LL-37 pertama kali ditemukan sebagai kelas zat peptida kecil kationik pada kepompong ulat sutera Samia cynthia ricini oleh ilmuwan Swedia Boman HG pada tahun 1980. LL-37 adalah peptida terminal-C (CAMP, hCAP18) dari peptida antibakteri cathelicidin manusia, yang dapat meningkatkan resistensi terhadap invasi mikroba dan memainkan fungsi fisiologis penting dalam kemotaksis, mendorong penutupan luka, dan angiogenesis (Chen X, 2018). Peptida antibakteri banyak terdapat pada hewan, tumbuhan, dan sejumlah kecil mikroorganisme, dan merupakan bagian penting dari kekebalan bawaan vertebrata. Sebagai protein sekretorik, LL-37 banyak terdapat di berbagai organ dan jaringan tubuh manusia. Berbagai sel, termasuk sel epitel, keratinosit, sel mast, neutrofil, makrofag, dan monosit, dapat mensekresinya. Sebagian besar antibiotik jenis ini mengandung 37 - 39 'residu asam amino' dan memiliki 0 sistein. Karena kebasaan yang kuat pada posisi terminal-N dari peptida antibakteri, ia dapat membentuk 'struktur heliks amfifilik' yang stabil. Peptida antibakteri LL-37 juga memiliki 'struktur heliks α amfifilik'. Karena fungsinya membunuh bakteri patogen, maka dinamakan peptida antibakteri. Angka '37' pada nama LL-37 mungkin terkait dengan jumlah residu asam aminonya. Pada saat yang sama, ia juga dikenal sebagai cathelicidin dan ropocamptide.
Bagaimana mekanisme kerja LL-37 terhadap bakteri yang resisten terhadap antibiotik?
Mengganggu membran sel bakteri:
LL-37 dapat masuk ke dalam membran sel bakteri, terutama memberikan efek merusak pada membran sel yang mengandung fosfatidilgliserol (DPPG). Hal ini akan mengganggu struktur membran sel bakteri, sehingga memberikan efek bakterisida [1] . Misalnya, penelitian menemukan bahwa LL-37 dapat masuk ke dalam membran sel bakteri Gram positif dan Gram negatif, menyebabkan peningkatan permeabilitas membran sel, kebocoran isi sel, dan akhirnya kematian bakteri.

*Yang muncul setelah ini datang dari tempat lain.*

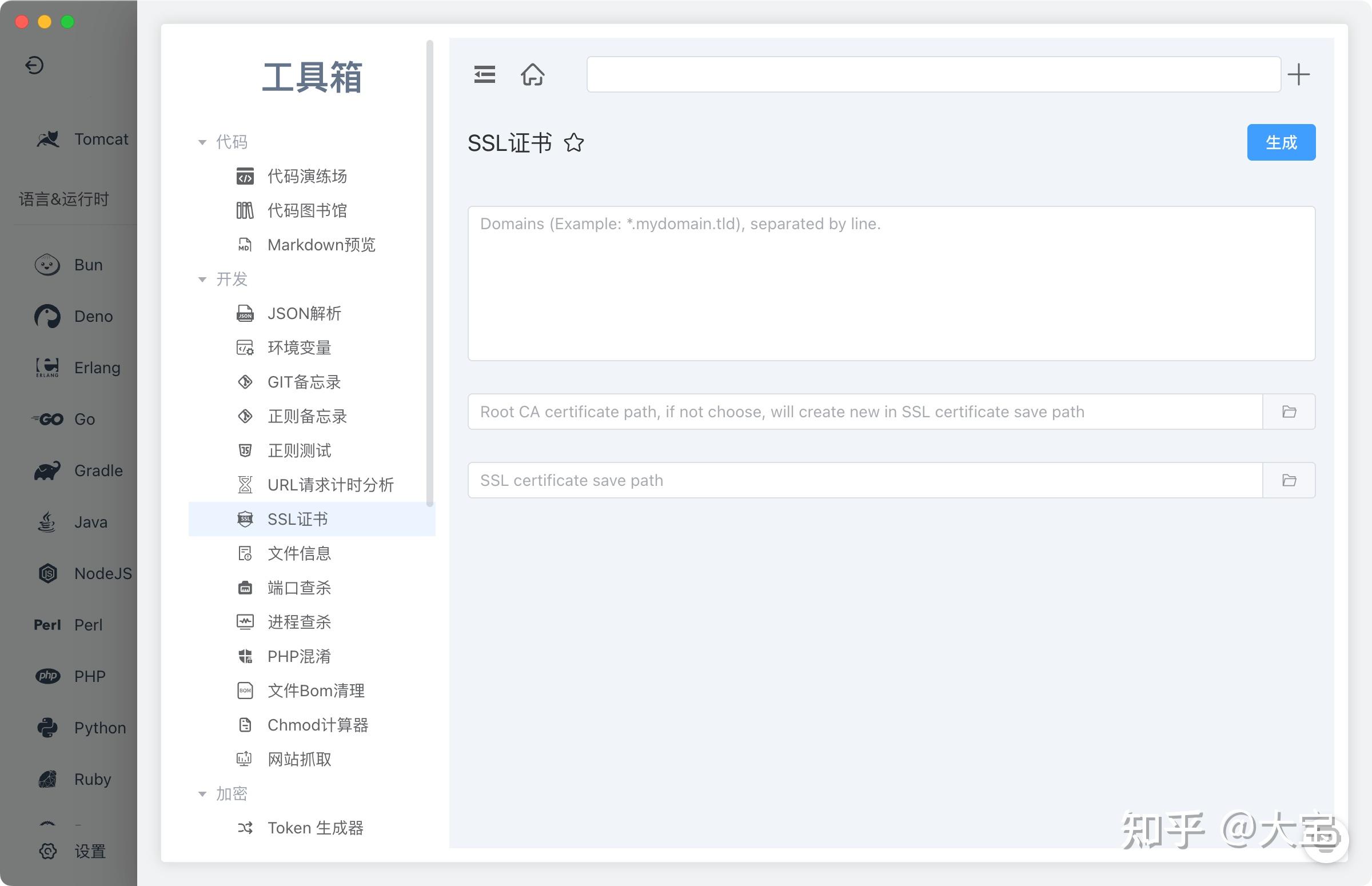Click the home icon in toolbar
Screen dimensions: 1372x886
tap(532, 74)
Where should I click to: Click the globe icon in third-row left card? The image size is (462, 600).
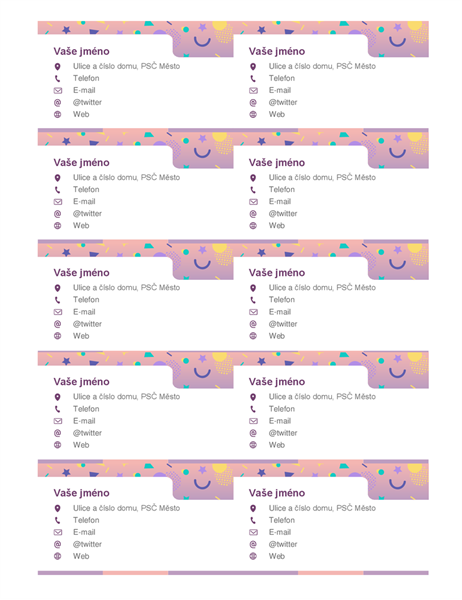pyautogui.click(x=57, y=336)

Aktivitas antibakteri spektrum luas:
LL-37 memiliki aktivitas antibakteri terhadap berbagai bakteri yang resisten terhadap antibiotik. Dapat melawan bakteri Gram positif (seperti Staphylococcus aureus, Streptococcus, Enterococcus, dll.), bakteri Gram negatif (seperti Pseudomonas aeruginosa, Escherichia coli, Salmonella, dll.), dan bakteri patogen lainnya (seperti Mycoplasma, Ureaplasma, Mycobacterium, dll.) [2] . Aktivitas antibakteri berspektrum luas ini menjadikan LL-37 memiliki nilai aplikasi potensial dalam memerangi berbagai jenis bakteri yang resisten terhadap antibiotik.
Menghancurkan biofilm yang terbentuk:
Biofilm bakteri adalah salah satu alasan penting terjadinya resistensi obat pada bakteri patogen. Peptida antibakteri LL-37 dapat menghancurkan biofilm yang terbentuk, sehingga mengurangi resistensi bakteri terhadap obat. Misalnya, pada infeksi sendi prostetik (PJI) setelah penggantian sendi buatan, resistensi obat dari bakteri patogen yang disebabkan oleh biofilm bakteri membuat pengobatan menjadi sulit. Namun, LL-37 dapat memainkan peran antibakteri dan bakteriostatik yang efektif dengan menghambat pembentukan biofilm dan menghancurkan biofilm yang terbentuk.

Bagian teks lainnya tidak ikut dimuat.